Extrait du document:

____

Le cas du sous-brigadier VERANI est en fait anecdotique. Les cas similaires relevés ne représentent que 5 % du personnel connu. Il marque pourtant symboliquement la transition qu’il y eut entre les périodes Sarde et Française, et révèle certaines difficultés quant à l’intégration des personnels de l’ancien régime Sarde dans l’Administration française. Nous l’avons également constaté, la grande majorité des sous-officiers et officiers servant dans les montagnes du nouveau département des Alpes-Maritimes viennent d’autres régions françaises : Meurthe et Moselle, Calvados, Ain, Manche, Savoie elle-même rattachée à la France. Dès le début du XXe siècle, les nouvelles générations de fonctionnaires issus du territoire nouvellement français ne poseront plus ces problèmes.

Les cas présentés sont très minoritaires, sinon uniques dans les registres de la Préfecture. L’attitude des autorités est d’ailleurs significative de la confrontation avec ces cas d’école. Selon toute logique, le Préfet, saisi de ces affaires par les autorités locales (municipales et policières), en réfère à son Directeur des Douanes qui diligente une enquête. Notons que les cas présentés sont rapidement avérés. Les sanctions prononcées démontrent alors à la fois la volonté de la Douane de ne pas accabler, sinon même de « protéger » ses fonctionnaires tout en reconnaissant leurs torts, et ne sont d’une extrême sévérité que de la part de la Préfecture.

Punitions, récompenses et mutations, au rythme des activités
Cette surveillance constante a des conséquences importantes sur la carrière de nos douaniers. Chaque rapport du registre des événements fait état d’une demande de punition ou de récompense, selon la nature du fait relaté. Les différentes saisies opérées et relatées par les officiers des postes, lieutenants et capitaines, donnent lieu à une demande de numéros d’encouragement pour les sous-officiers et préposés à l’origine de l’opération. Une saisie de 10 bêtes à laine le 9 octobre 1905, une autre de 15 moutons le 14 septembre 1909, celle de 150 litres de vin le 15 avril 1910 ou encore quelques centaines de cigarettes le 28 juillet 1925 valent à leur auteur cette récompense. Deux numéros d’encouragements sont attribués pour la prise de 144 chemises en coton le 4 novembre 1910. Ils peuvent être également accordés pour tout autre acte dont la portée rejaillirait sur la brigade, comme l’intervention lors d’incendies ou de catastrophes.

____

L'exercice: Recopiez en entier, sans rien changer, le texte sur les douaniers des Alpes-Maritimes.

Données de position des mots et des éléments:

____

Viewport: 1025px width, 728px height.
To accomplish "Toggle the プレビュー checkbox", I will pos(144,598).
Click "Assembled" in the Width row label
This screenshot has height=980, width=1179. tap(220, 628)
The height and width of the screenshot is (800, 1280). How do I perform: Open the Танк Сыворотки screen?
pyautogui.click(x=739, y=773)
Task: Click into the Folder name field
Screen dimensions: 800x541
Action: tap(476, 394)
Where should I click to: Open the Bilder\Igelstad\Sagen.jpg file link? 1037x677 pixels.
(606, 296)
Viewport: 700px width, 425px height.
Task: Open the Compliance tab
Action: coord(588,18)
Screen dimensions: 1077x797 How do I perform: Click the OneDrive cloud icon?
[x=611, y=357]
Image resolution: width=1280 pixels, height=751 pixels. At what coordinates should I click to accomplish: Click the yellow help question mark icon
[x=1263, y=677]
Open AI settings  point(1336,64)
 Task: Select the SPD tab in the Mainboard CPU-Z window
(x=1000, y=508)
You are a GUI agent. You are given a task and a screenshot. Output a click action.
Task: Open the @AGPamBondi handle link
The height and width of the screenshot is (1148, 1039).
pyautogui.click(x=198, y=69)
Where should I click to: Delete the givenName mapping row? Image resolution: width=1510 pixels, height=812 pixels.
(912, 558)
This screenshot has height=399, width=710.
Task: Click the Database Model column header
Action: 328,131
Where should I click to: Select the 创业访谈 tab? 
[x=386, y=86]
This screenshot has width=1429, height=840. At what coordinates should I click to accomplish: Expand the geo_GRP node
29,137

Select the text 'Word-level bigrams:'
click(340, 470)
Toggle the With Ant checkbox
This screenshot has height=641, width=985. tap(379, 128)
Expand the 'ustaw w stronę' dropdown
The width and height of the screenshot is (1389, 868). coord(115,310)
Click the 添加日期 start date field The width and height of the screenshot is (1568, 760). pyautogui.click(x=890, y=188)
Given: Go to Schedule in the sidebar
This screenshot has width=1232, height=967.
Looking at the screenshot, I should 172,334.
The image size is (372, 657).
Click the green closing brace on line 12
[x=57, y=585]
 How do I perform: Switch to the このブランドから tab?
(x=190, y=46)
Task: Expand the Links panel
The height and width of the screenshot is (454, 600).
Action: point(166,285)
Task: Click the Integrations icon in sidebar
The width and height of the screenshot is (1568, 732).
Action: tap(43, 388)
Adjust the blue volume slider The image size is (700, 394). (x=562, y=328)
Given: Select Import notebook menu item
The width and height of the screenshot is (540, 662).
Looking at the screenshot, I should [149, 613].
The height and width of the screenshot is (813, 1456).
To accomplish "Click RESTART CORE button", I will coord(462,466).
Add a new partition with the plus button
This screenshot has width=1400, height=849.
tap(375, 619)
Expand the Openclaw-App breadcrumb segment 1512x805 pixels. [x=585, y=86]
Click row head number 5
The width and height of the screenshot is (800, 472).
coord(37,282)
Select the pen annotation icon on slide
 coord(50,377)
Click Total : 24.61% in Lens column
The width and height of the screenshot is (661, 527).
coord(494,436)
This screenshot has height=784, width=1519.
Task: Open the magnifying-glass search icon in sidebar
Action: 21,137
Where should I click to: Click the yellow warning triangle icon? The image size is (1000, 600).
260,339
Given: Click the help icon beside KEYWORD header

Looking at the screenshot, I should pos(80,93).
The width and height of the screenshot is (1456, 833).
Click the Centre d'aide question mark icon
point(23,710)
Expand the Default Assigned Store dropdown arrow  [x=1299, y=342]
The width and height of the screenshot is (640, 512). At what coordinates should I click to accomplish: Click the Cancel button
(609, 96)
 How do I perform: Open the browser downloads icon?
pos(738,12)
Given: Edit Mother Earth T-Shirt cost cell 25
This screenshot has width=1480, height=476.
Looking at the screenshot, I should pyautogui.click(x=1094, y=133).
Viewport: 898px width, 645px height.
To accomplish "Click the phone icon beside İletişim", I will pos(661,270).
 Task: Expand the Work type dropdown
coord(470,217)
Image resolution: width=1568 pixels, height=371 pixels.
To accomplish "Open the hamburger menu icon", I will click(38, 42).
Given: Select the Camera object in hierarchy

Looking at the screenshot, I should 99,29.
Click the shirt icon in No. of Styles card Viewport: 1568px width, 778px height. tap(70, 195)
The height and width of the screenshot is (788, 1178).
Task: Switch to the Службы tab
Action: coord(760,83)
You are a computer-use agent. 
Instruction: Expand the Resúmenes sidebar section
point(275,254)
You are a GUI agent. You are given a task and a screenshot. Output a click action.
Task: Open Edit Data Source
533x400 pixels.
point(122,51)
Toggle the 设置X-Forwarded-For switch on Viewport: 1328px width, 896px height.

____

Réponse à l'exercice:
Le cas du sous-brigadier VERANI est en fait anecdotique. Les cas similaires relevés ne représentent que 5 % du personnel connu. Il marque pourtant symboliquement la transition qu’il y eut entre les périodes Sarde et Française, et révèle certaines difficultés quant à l’intégration des personnels de l’ancien régime Sarde dans l’Administration française. Nous l’avons également constaté, la grande majorité des sous-officiers et officiers servant dans les montagnes du nouveau département des Alpes-Maritimes viennent d’autres régions françaises : Meurthe et Moselle, Calvados, Ain, Manche, Savoie elle-même rattachée à la France. Dès le début du XXe siècle, les nouvelles générations de fonctionnaires issus du territoire nouvellement français ne poseront plus ces problèmes.

Les cas présentés sont très minoritaires, sinon uniques dans les registres de la Préfecture. L’attitude des autorités est d’ailleurs significative de la confrontation avec ces cas d’école. Selon toute logique, le Préfet, saisi de ces affaires par les autorités locales (municipales et policières), en réfère à son Directeur des Douanes qui diligente une enquête. Notons que les cas présentés sont rapidement avérés. Les sanctions prononcées démontrent alors à la fois la volonté de la Douane de ne pas accabler, sinon même de « protéger » ses fonctionnaires tout en reconnaissant leurs torts, et ne sont d’une extrême sévérité que de la part de la Préfecture.

Punitions, récompenses et mutations, au rythme des activités
Cette surveillance constante a des conséquences importantes sur la carrière de nos douaniers. Chaque rapport du registre des événements fait état d’une demande de punition ou de récompense, selon la nature du fait relaté. Les différentes saisies opérées et relatées par les officiers des postes, lieutenants et capitaines, donnent lieu à une demande de numéros d’encouragement pour les sous-officiers et préposés à l’origine de l’opération. Une saisie de 10 bêtes à laine le 9 octobre 1905, une autre de 15 moutons le 14 septembre 1909, celle de 150 litres de vin le 15 avril 1910 ou encore quelques centaines de cigarettes le 28 juillet 1925 valent à leur auteur cette récompense. Deux numéros d’encouragements sont attribués pour la prise de 144 chemises en coton le 4 novembre 1910. Ils peuvent être également accordés pour tout autre acte dont la portée rejaillirait sur la brigade, comme l’intervention lors d’incendies ou de catastrophes.